When Denis Rivard decided to coach one of the under-10 boys teams within the Coral Springs Youth Soccer league several months ago, he didn’t know how it would turn out.
Not only did the team go undefeated, they won the league championship title. Not bad for a first-time coaching experience, according to Rivard.
“We had a great season and every one of my kids got better as the games progressed,” Rivard said of his team, “These kids had so much fun together and we truly had a great group of families.”
Rivard’s Team 17, who called themselves Code Blue since they donned blue jerseys, defeated Team 6 with a score of 5-1 in the championship game. Including their playoff games, the team finished the season with a 15-0-2 final record.

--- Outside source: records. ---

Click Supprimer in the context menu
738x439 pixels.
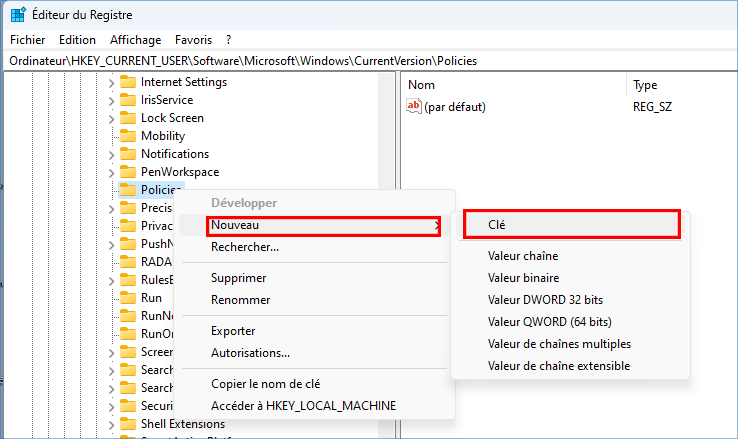tap(238, 278)
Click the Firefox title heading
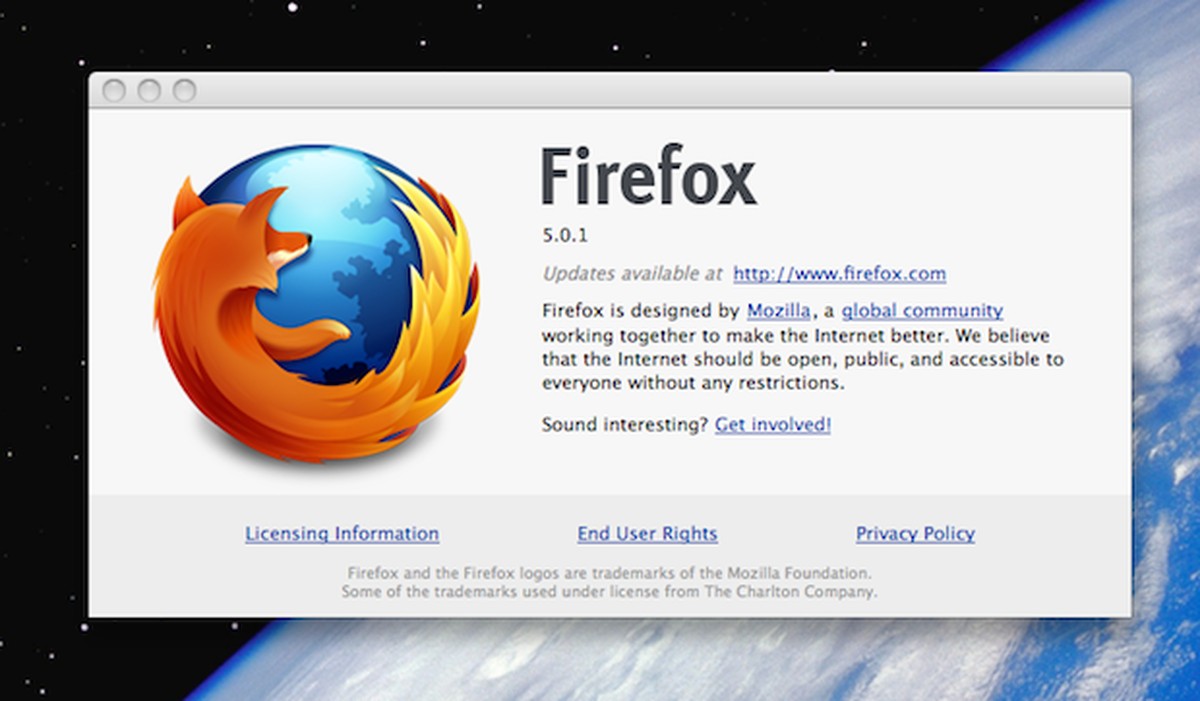 (x=648, y=178)
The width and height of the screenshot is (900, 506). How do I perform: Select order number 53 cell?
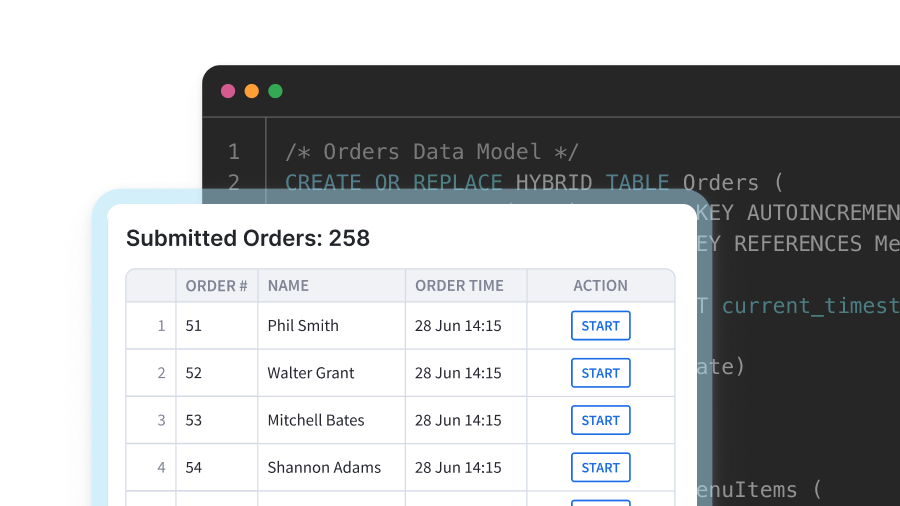[x=194, y=420]
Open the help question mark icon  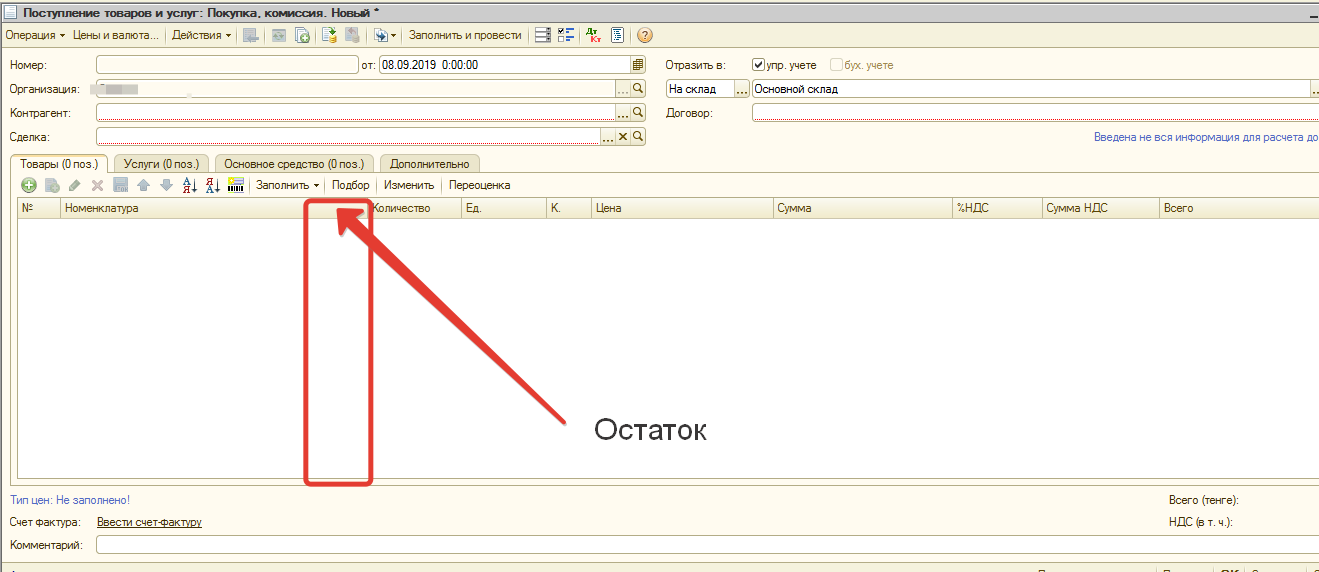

During their entire season, Code Blue scored a total of 104 goals and did not allow more than four shots on goal after their first game. During the post-season, the team went 7-0, scored 45 goals and only gave up four.
“I think that shows that my group was dominating out there,” Rivard said. “We scored more and played better defense while we had some tough teams to contend with.”
However, complete success wasn’t how the team started the season. At the beginning, Rivard quickly discovered that he had work to do in order to get his team’s chemistry balanced.
“I didn’t have all of my players getting on the ball in the first five or six games like I wanted them to, but then they all began to realize that in order for us to really succeed, they all needed to do their part,” Rivard said. “Once they each became responsible for their jobs out there, it seemed like we were impossible to beat, despite us having a tough schedule, especially in the playoffs.”
Rivard chalks up much of his team’s success to his leading goal scorers. John Carrow, Deni Rivard and Jack Kollwitz combined for a total of 96 of the team’s 104 total goals scored.
“We got better fast. We knew who and what we had, but in the beginning of the season, the kids came onto the team as 11 individuals,” Rivard said. “They quickly learned their roles on the team, gelled as a unit, got aggressive on the ball, and because they knew their positions, we started thriving.”
Rivard said Kollwitz was an integral part in allowing only one shot on goal during the championship game.
“My favorite part was watching him mature and grow into a team player, and he learned that scoring isn’t the most important thing when playing a team sport,” Terri Kollwitz, Jack’s mom, said. “It was the outcome at the end that proved to be the most important.”